- [TASK DESCRIPTION]: Quote the data verbatim from the line with "Given: Open National" up to and including the line with "The image size is (396, 390). [201, 311]", leaving out the pictures.

— start SUPPLIED DATA —

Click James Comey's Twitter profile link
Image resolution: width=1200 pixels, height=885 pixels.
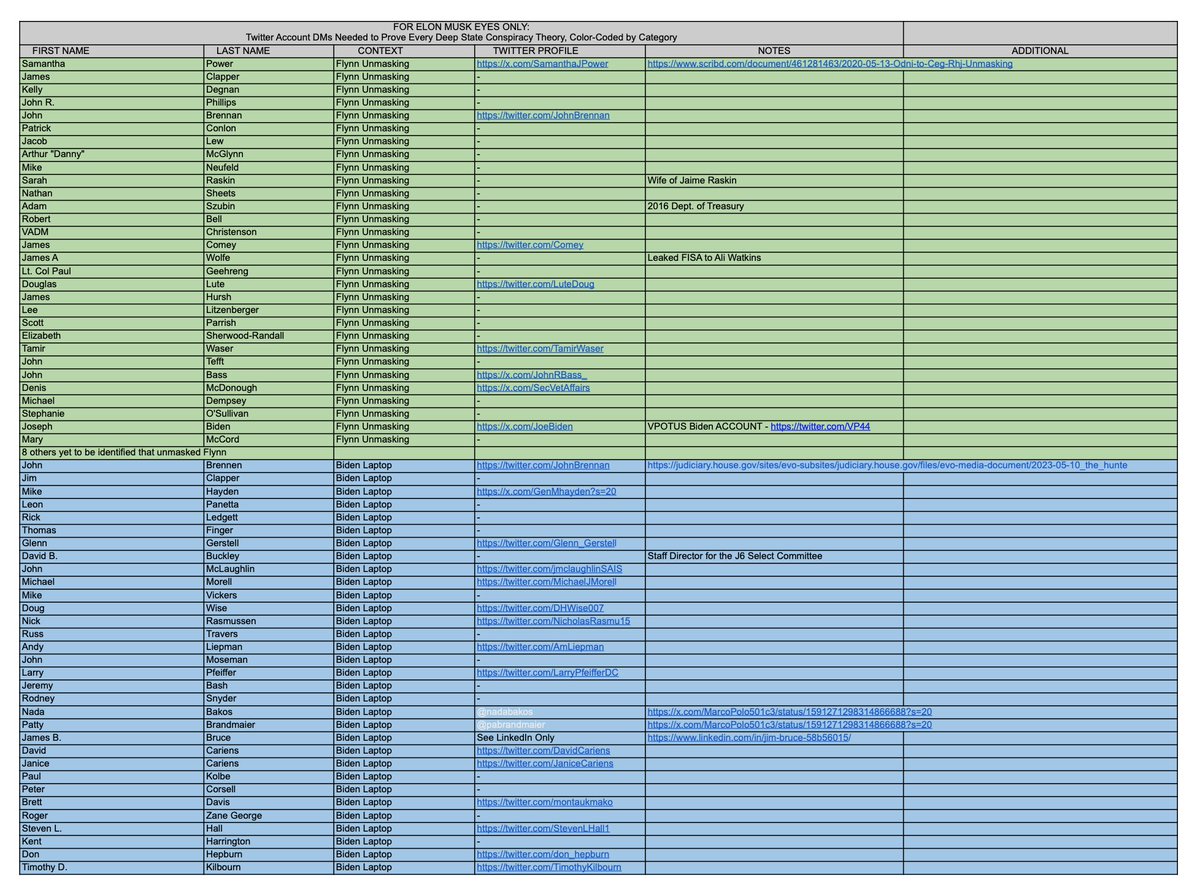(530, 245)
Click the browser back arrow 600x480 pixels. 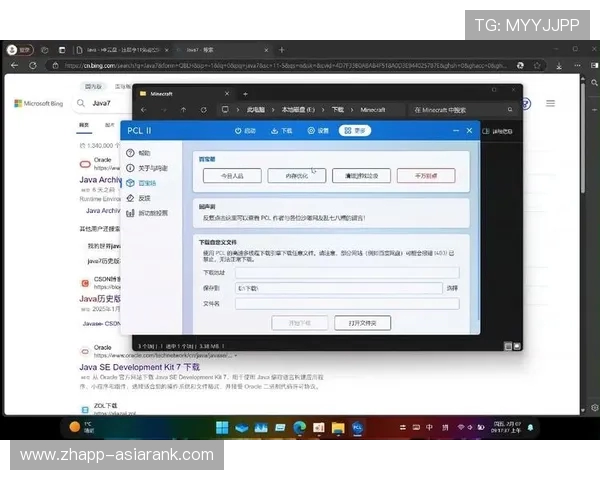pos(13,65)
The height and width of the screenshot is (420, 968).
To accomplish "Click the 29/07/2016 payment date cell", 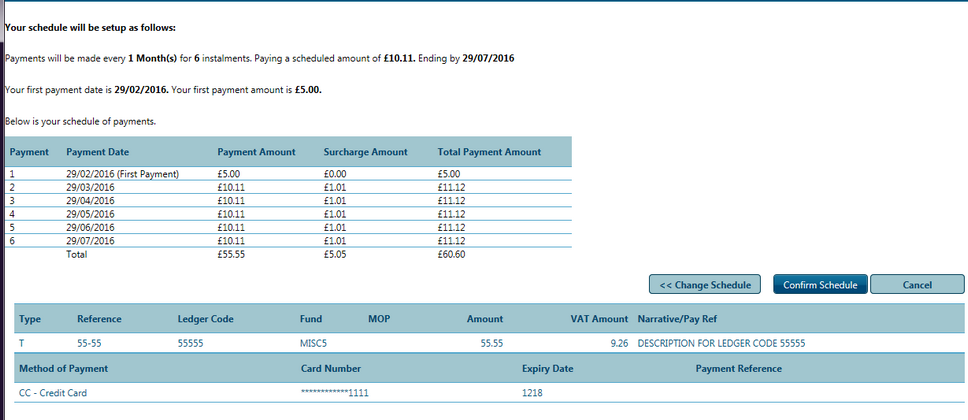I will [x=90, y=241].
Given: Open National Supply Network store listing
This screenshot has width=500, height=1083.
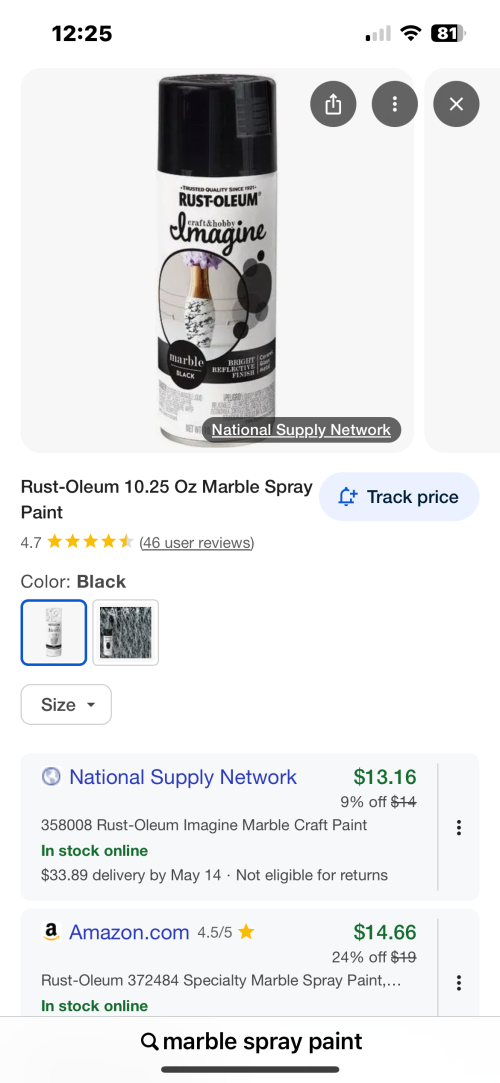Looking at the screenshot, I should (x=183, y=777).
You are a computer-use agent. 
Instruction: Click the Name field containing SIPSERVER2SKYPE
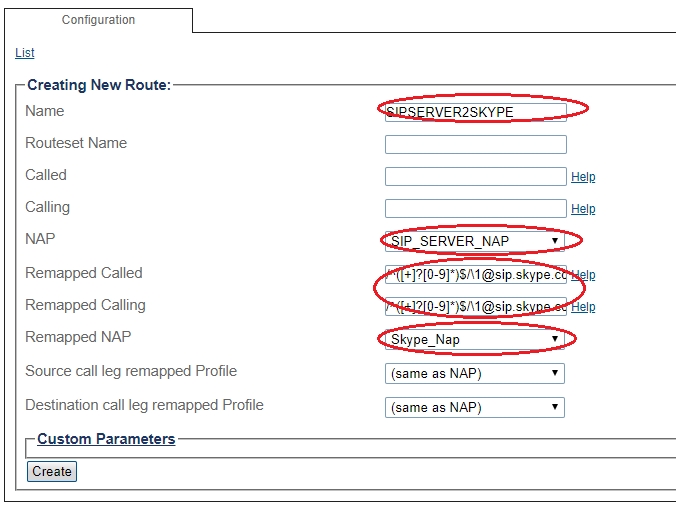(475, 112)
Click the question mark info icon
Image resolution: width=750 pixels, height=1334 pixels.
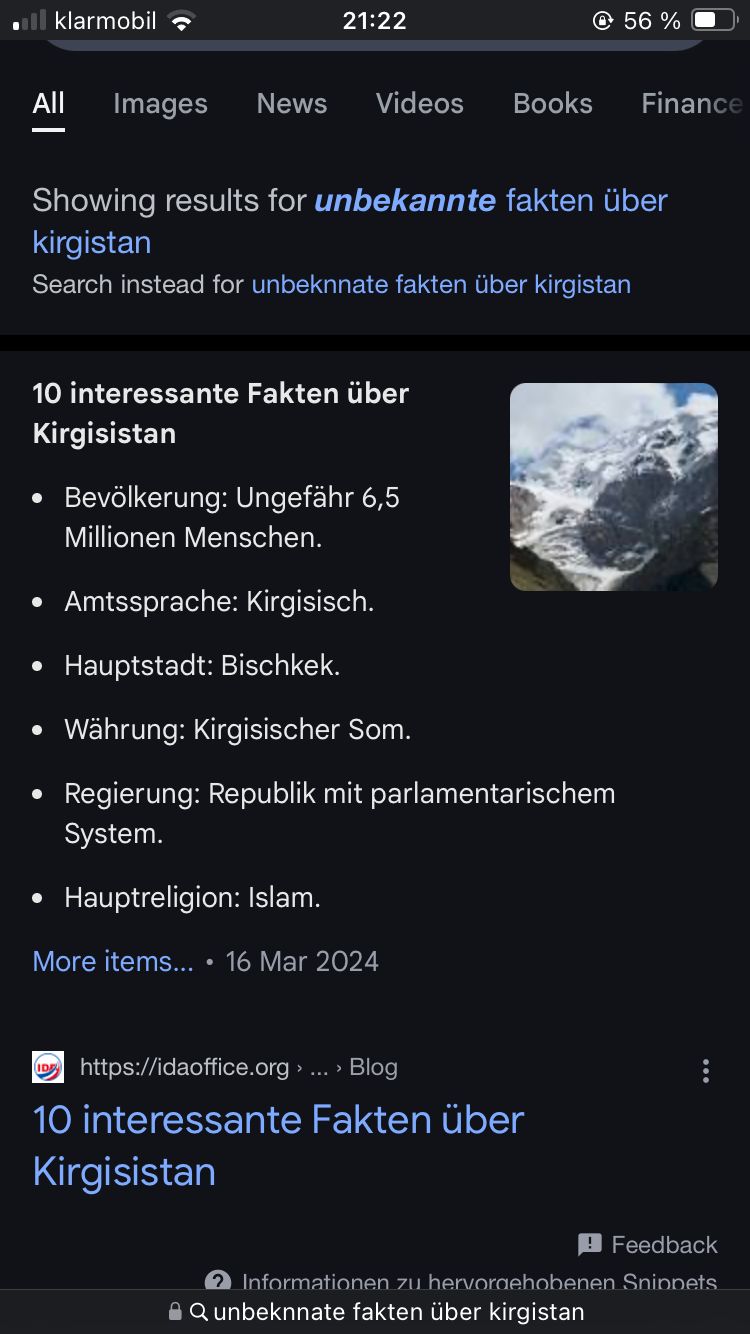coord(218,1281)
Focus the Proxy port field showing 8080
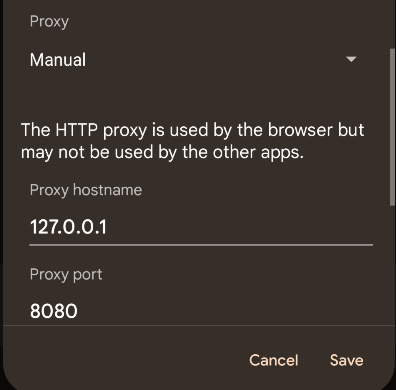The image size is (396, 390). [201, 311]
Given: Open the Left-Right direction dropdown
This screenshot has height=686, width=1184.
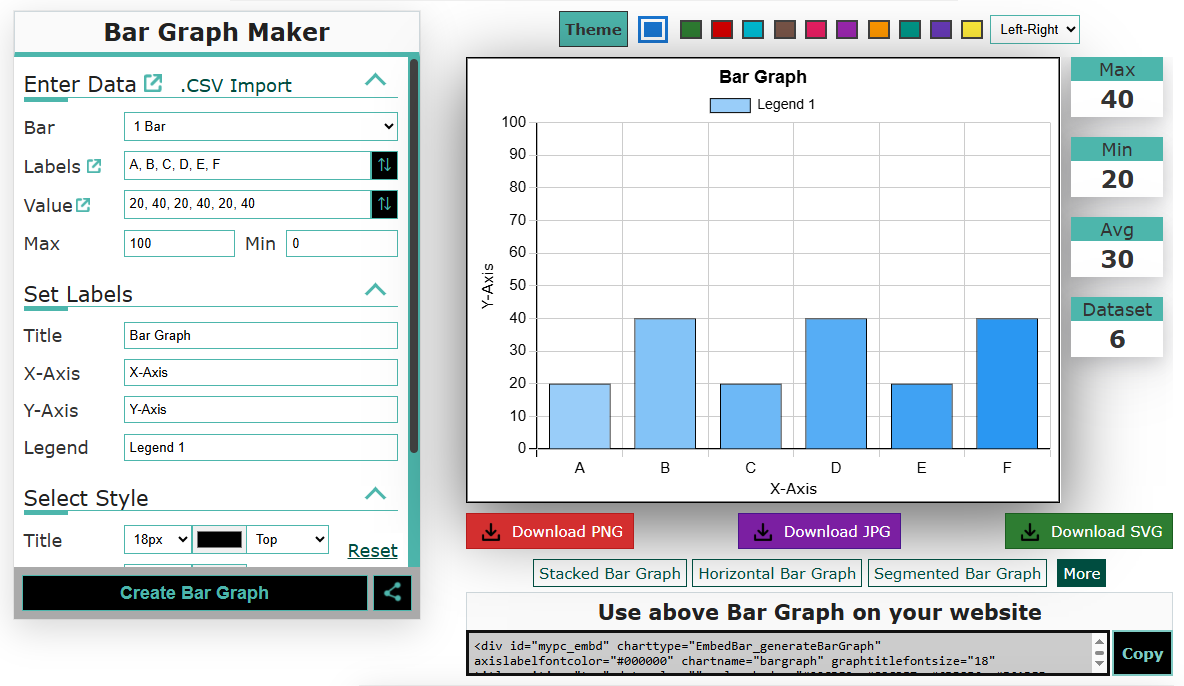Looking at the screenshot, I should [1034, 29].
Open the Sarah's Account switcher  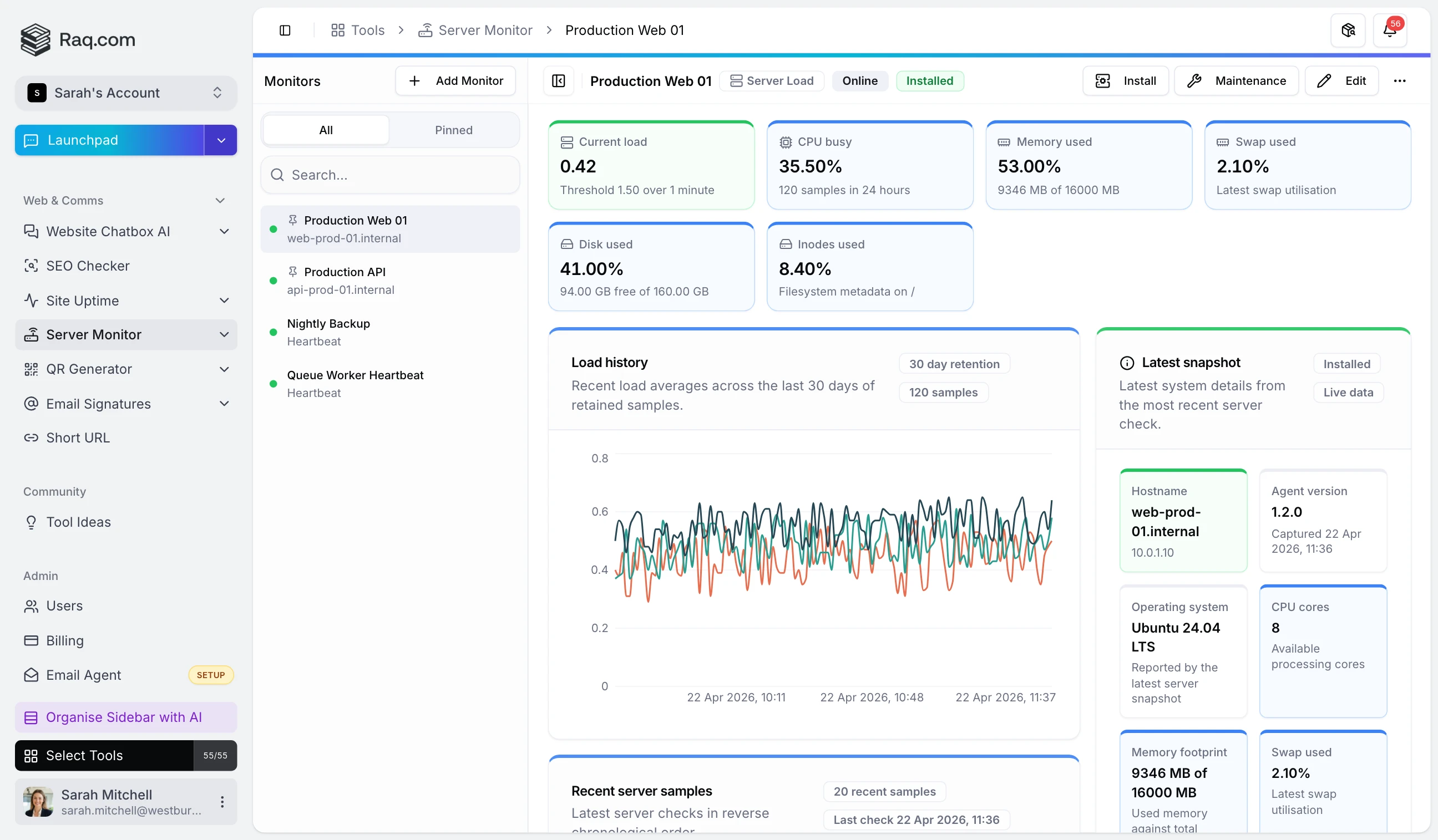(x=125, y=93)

— end SUPPLIED DATA —

- [FINAL RESULT]:
Given: Open National Supply Network store listing
This screenshot has width=500, height=1083.
Looking at the screenshot, I should (x=183, y=777).
You are a computer-use agent. 
Instruction: Click the Name field containing SIPSERVER2SKYPE
(475, 112)
Click the question mark info icon
Image resolution: width=750 pixels, height=1334 pixels.
coord(218,1281)
Focus the Proxy port field showing 8080
The image size is (396, 390). [201, 311]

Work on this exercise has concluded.